***** AVAILABLE RECORDS *****

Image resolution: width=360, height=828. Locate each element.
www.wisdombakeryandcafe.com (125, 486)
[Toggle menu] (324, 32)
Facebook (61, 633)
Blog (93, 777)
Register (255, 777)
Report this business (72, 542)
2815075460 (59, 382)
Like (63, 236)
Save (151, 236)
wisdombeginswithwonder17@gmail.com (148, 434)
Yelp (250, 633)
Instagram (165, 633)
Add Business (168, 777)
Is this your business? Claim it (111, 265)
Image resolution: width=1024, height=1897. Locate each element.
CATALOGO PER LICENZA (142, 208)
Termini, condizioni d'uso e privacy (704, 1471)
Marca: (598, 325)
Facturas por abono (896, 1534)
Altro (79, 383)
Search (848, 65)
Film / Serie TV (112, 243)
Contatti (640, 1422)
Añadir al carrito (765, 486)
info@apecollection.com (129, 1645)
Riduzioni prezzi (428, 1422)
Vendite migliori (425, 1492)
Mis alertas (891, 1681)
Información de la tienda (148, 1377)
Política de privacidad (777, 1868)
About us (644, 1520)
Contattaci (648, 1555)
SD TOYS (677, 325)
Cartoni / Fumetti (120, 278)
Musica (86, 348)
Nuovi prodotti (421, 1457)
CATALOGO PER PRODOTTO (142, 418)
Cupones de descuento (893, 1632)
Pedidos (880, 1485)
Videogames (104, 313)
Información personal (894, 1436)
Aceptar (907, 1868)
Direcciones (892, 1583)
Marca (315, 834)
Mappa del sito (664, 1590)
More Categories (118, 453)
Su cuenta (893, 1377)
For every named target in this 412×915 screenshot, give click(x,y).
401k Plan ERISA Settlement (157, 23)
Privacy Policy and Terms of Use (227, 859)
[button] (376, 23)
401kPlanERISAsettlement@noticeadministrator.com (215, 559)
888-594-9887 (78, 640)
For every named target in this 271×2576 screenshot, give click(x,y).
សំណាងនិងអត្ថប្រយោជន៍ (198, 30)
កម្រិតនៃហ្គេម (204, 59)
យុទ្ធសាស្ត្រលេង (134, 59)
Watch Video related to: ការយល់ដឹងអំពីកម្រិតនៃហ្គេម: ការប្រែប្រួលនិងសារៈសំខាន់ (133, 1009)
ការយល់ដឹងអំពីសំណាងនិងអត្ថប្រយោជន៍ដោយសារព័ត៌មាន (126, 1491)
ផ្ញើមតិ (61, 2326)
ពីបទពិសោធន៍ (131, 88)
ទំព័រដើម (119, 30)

*****
***** AVAILABLE RECORDS *****

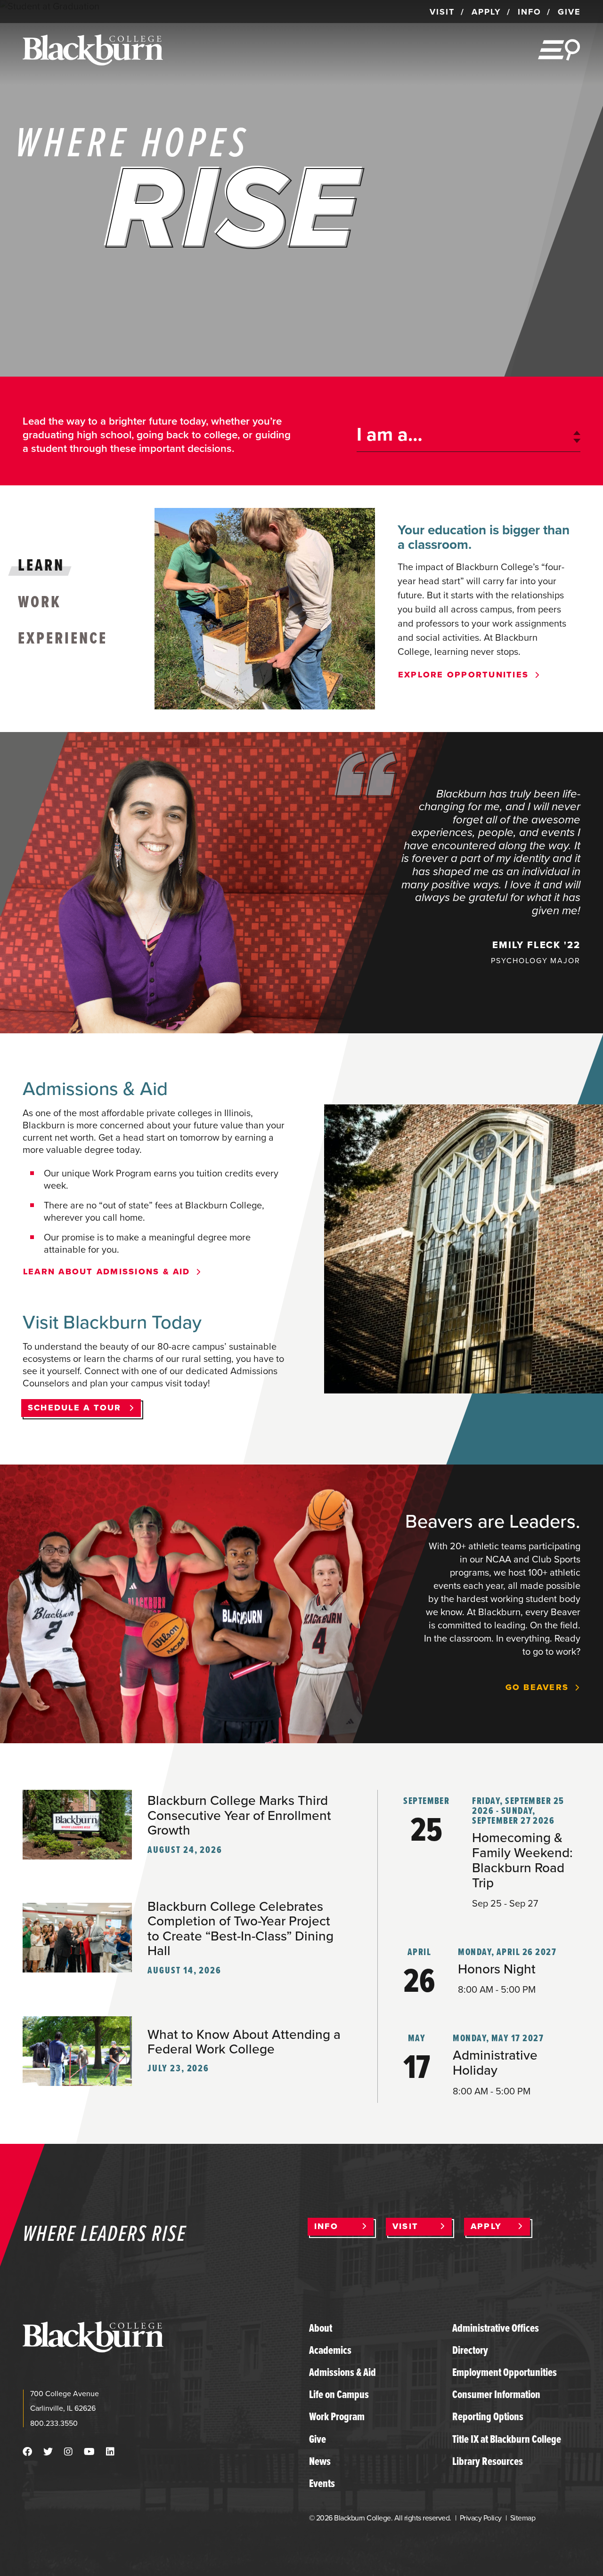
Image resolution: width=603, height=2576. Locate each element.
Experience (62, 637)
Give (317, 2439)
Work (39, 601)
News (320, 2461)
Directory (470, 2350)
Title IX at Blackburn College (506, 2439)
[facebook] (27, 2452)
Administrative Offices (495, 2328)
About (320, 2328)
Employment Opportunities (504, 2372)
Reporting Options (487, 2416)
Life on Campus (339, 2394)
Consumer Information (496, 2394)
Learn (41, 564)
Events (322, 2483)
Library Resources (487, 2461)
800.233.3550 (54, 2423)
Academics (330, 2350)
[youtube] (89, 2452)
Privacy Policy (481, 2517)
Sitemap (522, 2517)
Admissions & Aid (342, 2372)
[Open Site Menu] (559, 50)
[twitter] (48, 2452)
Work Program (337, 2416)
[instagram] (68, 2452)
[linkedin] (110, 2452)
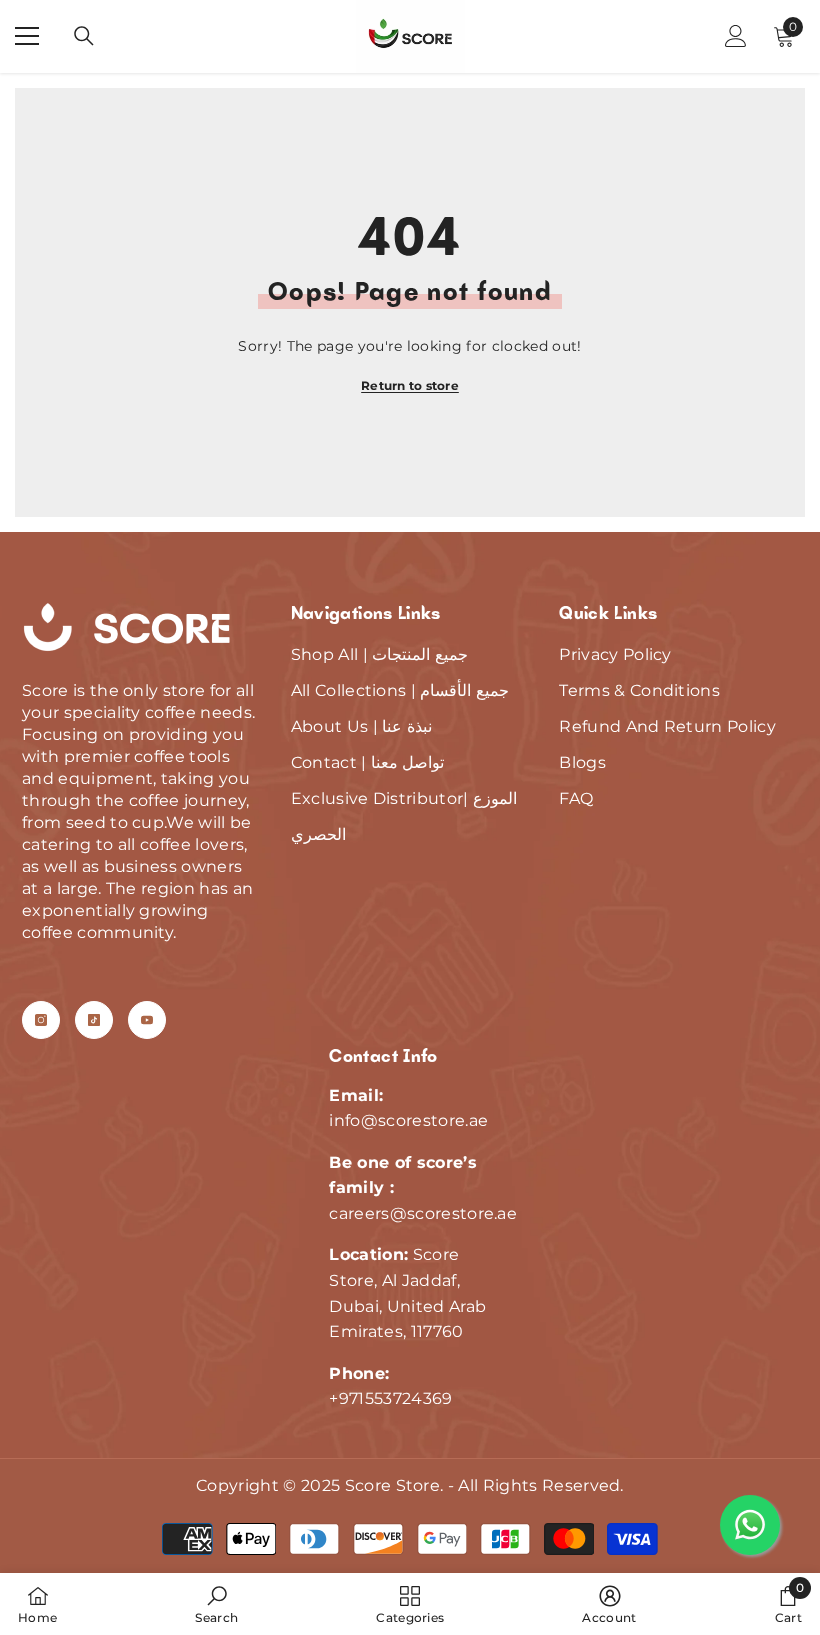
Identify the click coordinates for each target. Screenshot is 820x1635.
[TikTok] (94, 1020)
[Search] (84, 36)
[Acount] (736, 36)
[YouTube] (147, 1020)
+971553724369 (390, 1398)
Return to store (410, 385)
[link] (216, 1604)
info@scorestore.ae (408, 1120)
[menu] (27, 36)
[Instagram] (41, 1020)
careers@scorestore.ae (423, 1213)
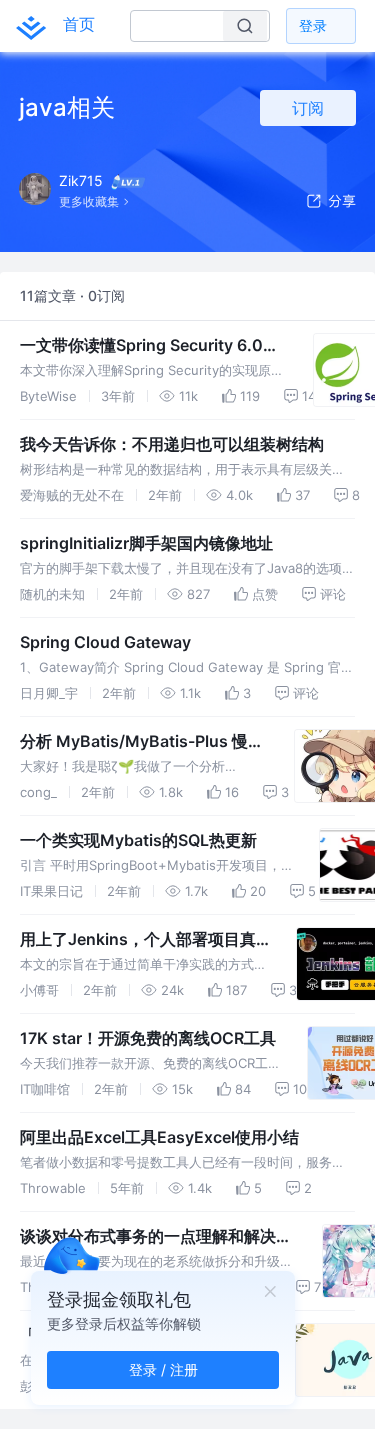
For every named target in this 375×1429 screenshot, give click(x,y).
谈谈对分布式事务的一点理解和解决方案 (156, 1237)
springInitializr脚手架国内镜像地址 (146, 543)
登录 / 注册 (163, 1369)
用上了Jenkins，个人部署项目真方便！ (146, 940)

*****

■ **EXERCISE AIM**: The stretch of entries above that starts with the line containing "Image resolution: width=360, height=828." and goes on through the line containing "Is this your business? Claim it (111, 265)" is to be transcribed exactly, and no other line is to be transcribed.

■ **OUTPUT**:
Image resolution: width=360, height=828. Locate each element.
www.wisdombakeryandcafe.com (125, 486)
[Toggle menu] (324, 32)
Facebook (61, 633)
Blog (93, 777)
Register (255, 777)
Report this business (72, 542)
2815075460 (59, 382)
Like (63, 236)
Save (151, 236)
wisdombeginswithwonder17@gmail.com (148, 434)
Yelp (250, 633)
Instagram (165, 633)
Add Business (168, 777)
Is this your business? Claim it (111, 265)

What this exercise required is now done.